• EXERCISE GOAL:
Write out the items from the line containing "is (496, 880)." through the line containing "coordinates (540, 231).", substituting "Identify" for "Describe" and keeping everything else unchanged.

• Entries taken from a collection:
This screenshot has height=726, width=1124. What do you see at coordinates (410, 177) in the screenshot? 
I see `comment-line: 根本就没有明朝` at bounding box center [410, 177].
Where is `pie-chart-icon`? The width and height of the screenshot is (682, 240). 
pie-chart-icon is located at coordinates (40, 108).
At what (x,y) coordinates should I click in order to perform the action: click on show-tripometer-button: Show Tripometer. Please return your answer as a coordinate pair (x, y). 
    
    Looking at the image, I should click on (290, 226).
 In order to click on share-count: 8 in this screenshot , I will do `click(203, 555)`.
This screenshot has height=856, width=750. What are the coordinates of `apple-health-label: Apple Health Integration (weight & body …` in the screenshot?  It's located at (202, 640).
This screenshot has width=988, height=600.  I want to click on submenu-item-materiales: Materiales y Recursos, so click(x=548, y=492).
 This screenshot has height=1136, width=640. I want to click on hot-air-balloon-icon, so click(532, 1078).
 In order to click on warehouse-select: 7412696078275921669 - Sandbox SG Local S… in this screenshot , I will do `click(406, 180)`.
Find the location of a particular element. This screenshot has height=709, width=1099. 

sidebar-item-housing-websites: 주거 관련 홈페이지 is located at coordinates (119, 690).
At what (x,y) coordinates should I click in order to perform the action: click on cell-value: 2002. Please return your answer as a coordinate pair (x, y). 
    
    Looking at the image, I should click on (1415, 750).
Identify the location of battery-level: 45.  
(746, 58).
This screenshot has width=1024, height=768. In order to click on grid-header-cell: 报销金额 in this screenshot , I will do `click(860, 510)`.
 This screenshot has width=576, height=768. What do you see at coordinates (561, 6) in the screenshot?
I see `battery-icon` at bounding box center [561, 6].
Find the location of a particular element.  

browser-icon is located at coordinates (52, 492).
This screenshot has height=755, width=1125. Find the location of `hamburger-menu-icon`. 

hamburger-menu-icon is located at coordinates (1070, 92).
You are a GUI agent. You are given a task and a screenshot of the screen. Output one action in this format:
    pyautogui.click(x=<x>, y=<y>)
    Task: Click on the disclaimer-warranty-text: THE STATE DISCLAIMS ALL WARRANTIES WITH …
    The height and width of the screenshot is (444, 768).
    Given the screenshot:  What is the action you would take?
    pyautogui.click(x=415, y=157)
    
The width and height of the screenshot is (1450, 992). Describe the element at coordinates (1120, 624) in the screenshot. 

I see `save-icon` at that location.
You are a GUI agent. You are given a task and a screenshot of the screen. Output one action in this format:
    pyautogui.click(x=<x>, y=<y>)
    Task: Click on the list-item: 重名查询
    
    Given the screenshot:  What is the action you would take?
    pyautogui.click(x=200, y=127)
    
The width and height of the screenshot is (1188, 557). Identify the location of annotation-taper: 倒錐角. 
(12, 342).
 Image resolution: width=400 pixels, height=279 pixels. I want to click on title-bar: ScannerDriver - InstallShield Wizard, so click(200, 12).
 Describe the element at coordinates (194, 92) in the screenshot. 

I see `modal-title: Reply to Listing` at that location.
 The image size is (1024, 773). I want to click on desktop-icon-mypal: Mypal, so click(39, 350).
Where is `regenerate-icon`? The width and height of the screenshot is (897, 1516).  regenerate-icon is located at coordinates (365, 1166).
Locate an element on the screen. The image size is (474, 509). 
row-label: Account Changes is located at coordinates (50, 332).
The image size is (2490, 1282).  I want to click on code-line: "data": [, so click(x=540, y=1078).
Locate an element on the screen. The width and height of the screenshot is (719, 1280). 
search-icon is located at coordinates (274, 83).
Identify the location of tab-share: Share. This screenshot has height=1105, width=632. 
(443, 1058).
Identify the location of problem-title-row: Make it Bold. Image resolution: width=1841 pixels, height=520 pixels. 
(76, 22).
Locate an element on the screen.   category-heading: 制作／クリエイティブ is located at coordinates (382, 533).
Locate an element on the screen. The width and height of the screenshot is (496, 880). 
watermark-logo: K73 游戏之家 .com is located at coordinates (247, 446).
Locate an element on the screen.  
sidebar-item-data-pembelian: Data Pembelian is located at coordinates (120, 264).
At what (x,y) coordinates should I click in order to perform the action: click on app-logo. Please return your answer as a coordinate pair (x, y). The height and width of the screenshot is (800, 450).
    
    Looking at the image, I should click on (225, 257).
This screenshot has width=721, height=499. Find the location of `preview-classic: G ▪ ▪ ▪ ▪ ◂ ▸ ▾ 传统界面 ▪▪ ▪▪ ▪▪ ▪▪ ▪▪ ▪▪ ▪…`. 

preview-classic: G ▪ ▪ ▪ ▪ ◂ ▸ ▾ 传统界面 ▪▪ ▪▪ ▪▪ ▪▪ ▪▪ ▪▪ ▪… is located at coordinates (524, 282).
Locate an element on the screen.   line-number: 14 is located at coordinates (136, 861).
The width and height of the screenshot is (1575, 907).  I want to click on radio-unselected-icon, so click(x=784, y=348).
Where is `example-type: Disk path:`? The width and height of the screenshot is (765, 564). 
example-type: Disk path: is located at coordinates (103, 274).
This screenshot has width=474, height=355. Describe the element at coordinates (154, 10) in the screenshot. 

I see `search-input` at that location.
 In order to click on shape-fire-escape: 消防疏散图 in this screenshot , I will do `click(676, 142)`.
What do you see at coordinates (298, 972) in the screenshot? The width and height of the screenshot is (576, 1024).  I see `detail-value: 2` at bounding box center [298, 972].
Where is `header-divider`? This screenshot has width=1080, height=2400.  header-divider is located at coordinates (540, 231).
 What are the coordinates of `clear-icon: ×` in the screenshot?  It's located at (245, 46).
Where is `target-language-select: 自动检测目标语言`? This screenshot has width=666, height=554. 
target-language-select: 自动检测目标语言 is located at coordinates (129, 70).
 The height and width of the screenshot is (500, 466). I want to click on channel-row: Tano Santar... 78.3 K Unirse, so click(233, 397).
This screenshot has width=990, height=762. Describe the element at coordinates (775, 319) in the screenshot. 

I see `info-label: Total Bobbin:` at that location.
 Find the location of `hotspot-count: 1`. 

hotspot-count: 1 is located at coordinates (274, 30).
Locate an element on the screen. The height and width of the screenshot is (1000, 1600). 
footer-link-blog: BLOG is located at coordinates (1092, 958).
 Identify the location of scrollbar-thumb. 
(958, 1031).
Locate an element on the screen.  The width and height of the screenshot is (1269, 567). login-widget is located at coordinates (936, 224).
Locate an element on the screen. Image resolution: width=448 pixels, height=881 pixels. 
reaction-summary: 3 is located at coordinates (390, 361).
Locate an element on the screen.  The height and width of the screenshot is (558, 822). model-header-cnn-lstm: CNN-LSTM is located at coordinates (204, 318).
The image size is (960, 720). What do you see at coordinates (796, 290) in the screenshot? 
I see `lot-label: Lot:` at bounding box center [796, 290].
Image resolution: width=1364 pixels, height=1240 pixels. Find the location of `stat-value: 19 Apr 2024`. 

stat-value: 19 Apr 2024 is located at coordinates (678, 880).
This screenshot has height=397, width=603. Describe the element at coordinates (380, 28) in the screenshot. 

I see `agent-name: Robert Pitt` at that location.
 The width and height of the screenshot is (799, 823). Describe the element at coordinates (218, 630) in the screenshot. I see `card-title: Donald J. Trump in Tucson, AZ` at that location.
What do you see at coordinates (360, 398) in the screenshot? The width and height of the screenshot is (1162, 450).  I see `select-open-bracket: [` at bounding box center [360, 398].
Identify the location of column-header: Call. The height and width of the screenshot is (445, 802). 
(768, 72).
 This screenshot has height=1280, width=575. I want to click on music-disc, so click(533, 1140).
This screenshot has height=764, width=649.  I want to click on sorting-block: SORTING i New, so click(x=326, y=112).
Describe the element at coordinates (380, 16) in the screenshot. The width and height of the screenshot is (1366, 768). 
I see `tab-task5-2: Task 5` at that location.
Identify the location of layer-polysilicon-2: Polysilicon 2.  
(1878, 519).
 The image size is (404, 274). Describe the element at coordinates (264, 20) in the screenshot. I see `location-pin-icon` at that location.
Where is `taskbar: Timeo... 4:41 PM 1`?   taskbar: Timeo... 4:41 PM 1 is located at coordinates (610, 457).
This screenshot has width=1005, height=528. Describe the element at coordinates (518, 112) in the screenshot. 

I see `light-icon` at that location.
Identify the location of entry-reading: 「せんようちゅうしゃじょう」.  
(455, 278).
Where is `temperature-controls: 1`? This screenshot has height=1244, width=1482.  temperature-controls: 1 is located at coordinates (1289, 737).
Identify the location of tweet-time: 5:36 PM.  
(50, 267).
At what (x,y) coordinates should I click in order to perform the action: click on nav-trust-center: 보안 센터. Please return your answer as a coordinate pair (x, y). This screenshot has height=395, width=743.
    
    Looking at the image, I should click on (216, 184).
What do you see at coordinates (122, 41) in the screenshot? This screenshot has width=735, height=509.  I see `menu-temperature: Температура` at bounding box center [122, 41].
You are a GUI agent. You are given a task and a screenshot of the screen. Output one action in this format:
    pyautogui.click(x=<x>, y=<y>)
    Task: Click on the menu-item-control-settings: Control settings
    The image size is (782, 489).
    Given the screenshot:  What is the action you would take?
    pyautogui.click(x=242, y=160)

• EXERCISE RESPONSE:
Locate an element on the screen. The width and height of the screenshot is (496, 880). 
watermark-logo: K73 游戏之家 .com is located at coordinates (247, 446).
Locate an element on the screen.  
sidebar-item-data-pembelian: Data Pembelian is located at coordinates (120, 264).
At what (x,y) coordinates should I click in order to perform the action: click on app-logo. Please return your answer as a coordinate pair (x, y). The height and width of the screenshot is (800, 450).
    
    Looking at the image, I should click on (225, 257).
This screenshot has width=721, height=499. Find the location of `preview-classic: G ▪ ▪ ▪ ▪ ◂ ▸ ▾ 传统界面 ▪▪ ▪▪ ▪▪ ▪▪ ▪▪ ▪▪ ▪…`. 

preview-classic: G ▪ ▪ ▪ ▪ ◂ ▸ ▾ 传统界面 ▪▪ ▪▪ ▪▪ ▪▪ ▪▪ ▪▪ ▪… is located at coordinates (524, 282).
Locate an element on the screen.   line-number: 14 is located at coordinates (136, 861).
The width and height of the screenshot is (1575, 907).  I want to click on radio-unselected-icon, so click(x=784, y=348).
Where is `example-type: Disk path:`? The width and height of the screenshot is (765, 564). 
example-type: Disk path: is located at coordinates (103, 274).
This screenshot has width=474, height=355. Identify the element at coordinates (154, 10) in the screenshot. 

I see `search-input` at that location.
 In order to click on shape-fire-escape: 消防疏散图 in this screenshot , I will do `click(676, 142)`.
What do you see at coordinates (298, 972) in the screenshot? The width and height of the screenshot is (576, 1024).  I see `detail-value: 2` at bounding box center [298, 972].
Where is `header-divider`? This screenshot has width=1080, height=2400.  header-divider is located at coordinates (540, 231).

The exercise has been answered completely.